Given an `n x n`

`grid`

containing only values `0`

and `1`

, where `0`

represents water and `1`

represents land, find a water cell such that its distance to the nearest land cell is maximized, and return the distance.
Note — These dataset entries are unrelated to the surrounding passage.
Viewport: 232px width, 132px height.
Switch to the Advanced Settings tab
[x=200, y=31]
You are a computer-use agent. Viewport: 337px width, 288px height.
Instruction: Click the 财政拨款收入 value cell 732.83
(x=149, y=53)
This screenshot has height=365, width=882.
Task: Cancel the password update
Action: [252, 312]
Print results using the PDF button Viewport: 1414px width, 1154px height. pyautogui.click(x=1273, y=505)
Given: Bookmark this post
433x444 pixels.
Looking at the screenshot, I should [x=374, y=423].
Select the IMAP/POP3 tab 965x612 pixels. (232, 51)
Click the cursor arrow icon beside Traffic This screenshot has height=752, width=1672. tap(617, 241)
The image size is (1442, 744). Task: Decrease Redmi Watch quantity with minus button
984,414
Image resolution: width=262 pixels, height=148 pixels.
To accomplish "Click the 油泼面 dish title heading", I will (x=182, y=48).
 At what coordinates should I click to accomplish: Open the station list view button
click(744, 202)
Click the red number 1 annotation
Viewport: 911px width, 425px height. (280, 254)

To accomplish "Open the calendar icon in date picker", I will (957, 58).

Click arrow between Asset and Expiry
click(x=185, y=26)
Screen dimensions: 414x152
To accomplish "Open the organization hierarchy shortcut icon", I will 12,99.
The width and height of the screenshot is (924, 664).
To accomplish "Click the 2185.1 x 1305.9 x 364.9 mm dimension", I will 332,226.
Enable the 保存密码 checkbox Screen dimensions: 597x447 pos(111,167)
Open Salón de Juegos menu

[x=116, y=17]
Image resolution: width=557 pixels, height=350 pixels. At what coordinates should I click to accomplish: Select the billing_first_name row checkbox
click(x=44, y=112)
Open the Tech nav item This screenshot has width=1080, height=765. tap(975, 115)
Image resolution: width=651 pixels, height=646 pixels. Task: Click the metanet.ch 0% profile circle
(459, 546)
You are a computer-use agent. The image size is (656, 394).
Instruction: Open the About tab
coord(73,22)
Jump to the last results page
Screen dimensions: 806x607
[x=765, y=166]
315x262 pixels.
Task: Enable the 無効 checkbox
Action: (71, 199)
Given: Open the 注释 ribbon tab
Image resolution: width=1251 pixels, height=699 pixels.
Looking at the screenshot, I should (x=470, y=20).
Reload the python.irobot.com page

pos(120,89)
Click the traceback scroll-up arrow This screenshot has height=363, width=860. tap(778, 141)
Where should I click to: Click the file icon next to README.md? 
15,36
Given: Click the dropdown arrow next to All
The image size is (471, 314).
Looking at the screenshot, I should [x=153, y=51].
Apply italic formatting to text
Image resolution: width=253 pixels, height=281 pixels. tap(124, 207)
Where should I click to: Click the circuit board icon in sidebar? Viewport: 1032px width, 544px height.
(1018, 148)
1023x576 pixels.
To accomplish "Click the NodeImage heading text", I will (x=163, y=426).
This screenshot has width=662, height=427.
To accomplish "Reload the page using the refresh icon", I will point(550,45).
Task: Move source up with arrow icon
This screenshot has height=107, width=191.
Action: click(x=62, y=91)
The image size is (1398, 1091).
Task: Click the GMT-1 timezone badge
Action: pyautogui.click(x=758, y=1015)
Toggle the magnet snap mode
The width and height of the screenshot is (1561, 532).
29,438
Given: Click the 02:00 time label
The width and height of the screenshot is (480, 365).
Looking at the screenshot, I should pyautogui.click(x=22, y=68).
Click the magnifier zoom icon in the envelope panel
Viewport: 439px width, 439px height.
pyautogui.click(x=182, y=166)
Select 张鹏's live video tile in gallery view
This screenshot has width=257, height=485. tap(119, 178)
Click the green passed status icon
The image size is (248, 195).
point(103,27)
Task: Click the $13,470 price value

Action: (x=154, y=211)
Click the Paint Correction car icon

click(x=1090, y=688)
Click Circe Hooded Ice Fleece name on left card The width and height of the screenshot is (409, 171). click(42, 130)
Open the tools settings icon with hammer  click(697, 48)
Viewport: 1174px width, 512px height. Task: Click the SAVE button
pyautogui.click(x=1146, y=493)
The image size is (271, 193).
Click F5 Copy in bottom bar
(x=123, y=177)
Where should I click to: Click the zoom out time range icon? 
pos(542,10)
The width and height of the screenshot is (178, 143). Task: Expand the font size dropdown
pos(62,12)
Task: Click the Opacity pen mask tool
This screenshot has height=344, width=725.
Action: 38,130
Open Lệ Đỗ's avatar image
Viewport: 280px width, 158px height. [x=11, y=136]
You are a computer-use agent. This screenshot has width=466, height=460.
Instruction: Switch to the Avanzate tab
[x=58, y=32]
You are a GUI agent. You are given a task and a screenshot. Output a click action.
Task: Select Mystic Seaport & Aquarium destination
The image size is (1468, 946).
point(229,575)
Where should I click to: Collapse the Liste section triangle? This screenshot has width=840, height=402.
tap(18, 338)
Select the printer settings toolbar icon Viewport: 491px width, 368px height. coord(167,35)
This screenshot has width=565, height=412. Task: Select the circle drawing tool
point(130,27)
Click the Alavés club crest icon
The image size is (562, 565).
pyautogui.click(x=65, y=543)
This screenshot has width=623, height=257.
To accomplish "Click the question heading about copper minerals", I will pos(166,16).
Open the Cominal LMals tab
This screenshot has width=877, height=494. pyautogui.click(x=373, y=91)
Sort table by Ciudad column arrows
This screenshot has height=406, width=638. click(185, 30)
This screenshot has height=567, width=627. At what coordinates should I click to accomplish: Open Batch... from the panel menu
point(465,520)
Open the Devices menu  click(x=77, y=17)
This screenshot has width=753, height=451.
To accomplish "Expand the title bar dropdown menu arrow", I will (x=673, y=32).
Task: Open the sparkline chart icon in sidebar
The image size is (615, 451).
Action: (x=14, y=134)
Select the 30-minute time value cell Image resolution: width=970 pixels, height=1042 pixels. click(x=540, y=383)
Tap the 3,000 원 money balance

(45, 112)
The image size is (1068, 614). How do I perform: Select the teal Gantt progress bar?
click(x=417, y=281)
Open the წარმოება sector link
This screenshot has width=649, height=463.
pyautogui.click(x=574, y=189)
If no land or water exists in the grid, return `-1`

.

The distance used in this problem is the Manhattan distance: the distance between two cells `(x0, y0)`

and `(x1, y1)`

is `|x0 - x1| + |y0 - y1|`

.

**Example 1:**

Input:grid = [[1,0,1],[0,0,0],[1,0,1]]Output:2Explanation:The cell (1, 1) is as far as possible from all the land with distance 2.

**Example 2:**

Input:grid = [[1,0,0],[0,0,0],[0,0,0]]Output:4Explanation:The cell (2, 2) is as far as possible from all the land with distance 4.

**Constraints:**

`n == grid.length`

`n == grid[i].length`

`1 <= n <= 100`

`grid[i][j]`

is`0`

or`1`

```
struct Solution;
use std::collections::VecDeque;
impl Solution {
fn max_distance(mut grid: Vec<Vec<i32>>) -> i32 {
let n = grid.len();
let m = grid[0].len();
let mut queue: VecDeque<(usize, usize, i32)> = VecDeque::new();
for i in 0..n {
for j in 0..m {
if grid[i][j] == 1 {
queue.push_back((i, j, 0));
}
}
}
let mut res = -1;
let offsets = [(1, 0), (0, 1), (-1, 0), (0, -1)];
while let Some((i, j, d)) = queue.pop_front() {
for offset in &offsets {
let i = i as i32 + offset.0;
let j = j as i32 + offset.1;
if i >= 0 && j >= 0 && i < n as i32 && j < m as i32 {
let i = i as usize;
let j = j as usize;
if grid[i][j] == 0 {
grid[i][j] = 1;
res = res.max(d + 1);
queue.push_back((i, j, d + 1));
}
}
}
}
res as i32
}
}
#[test]
fn test() {
let grid = vec_vec_i32![[1, 0, 1], [0, 0, 0], [1, 0, 1]];
let res = 2;
assert_eq!(Solution::max_distance(grid), res);
let grid = vec_vec_i32![[1, 0, 0], [0, 0, 0], [0, 0, 0]];
let res = 4;
assert_eq!(Solution::max_distance(grid), res);
}
```